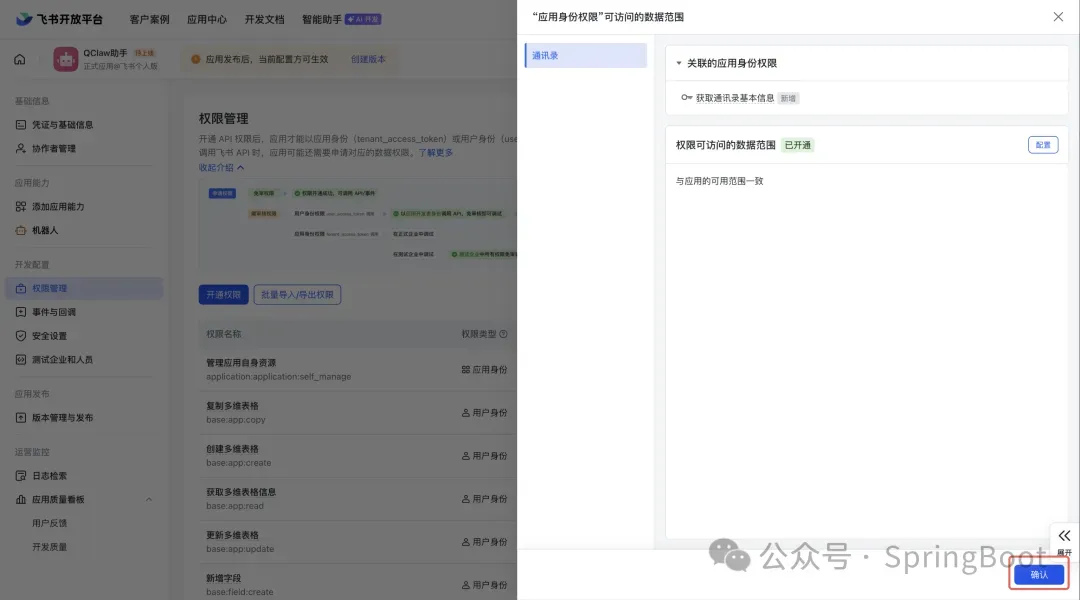Click the 展开 double-chevron icon
The height and width of the screenshot is (600, 1080).
[1064, 536]
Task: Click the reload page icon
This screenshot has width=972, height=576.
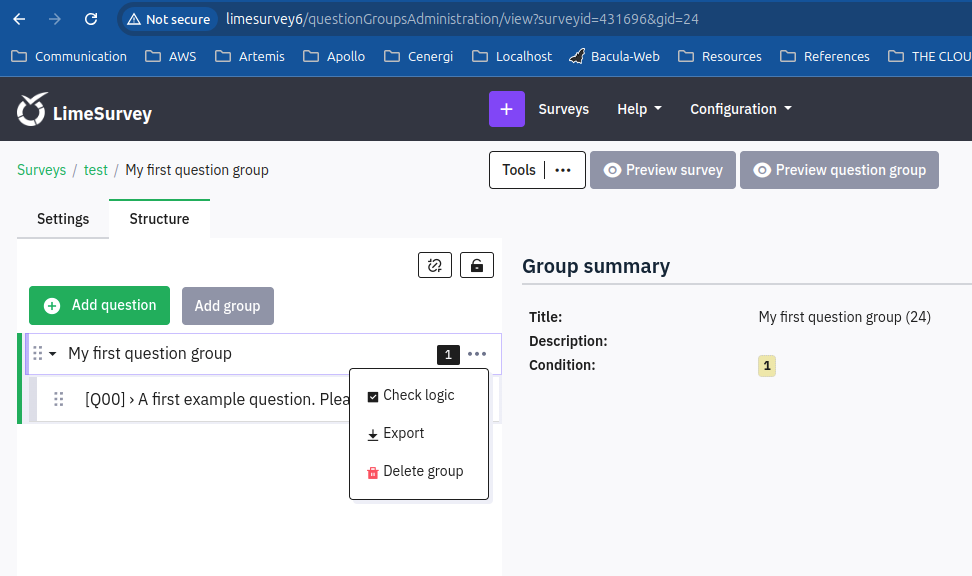Action: point(91,19)
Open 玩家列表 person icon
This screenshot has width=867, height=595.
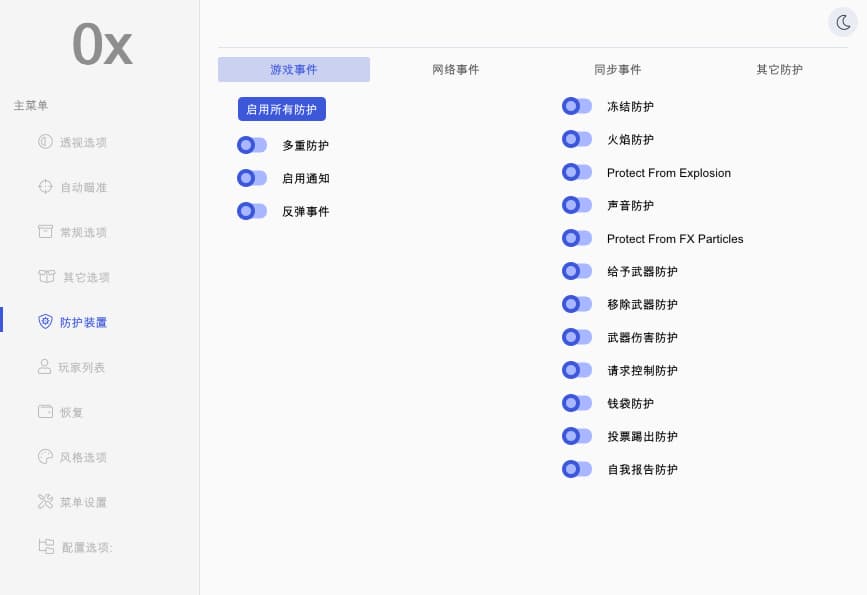(x=44, y=367)
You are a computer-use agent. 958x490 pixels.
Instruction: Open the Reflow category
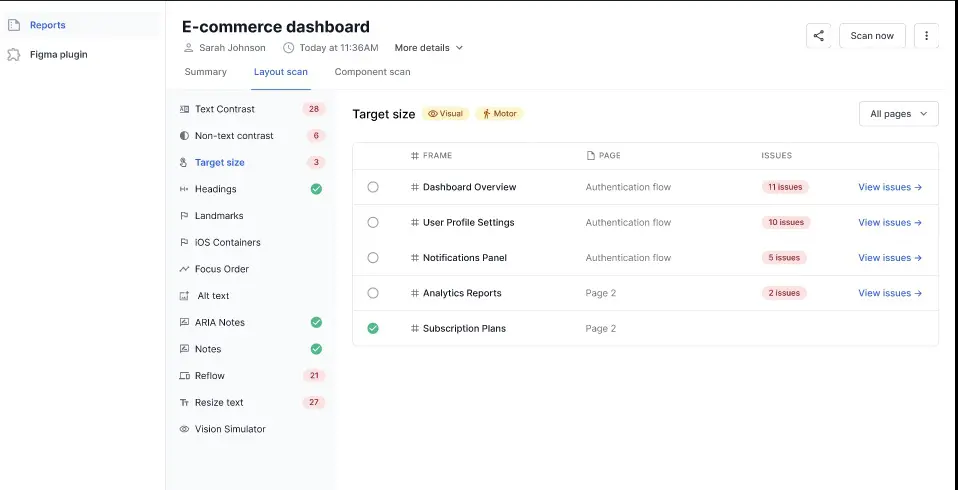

• • • •

# Required work:
Would you return all lines from the preceding listing that contain the word "Open"?

# Answer to this exercise:
Open 玩家列表 person icon
Instruction: Open the Reflow category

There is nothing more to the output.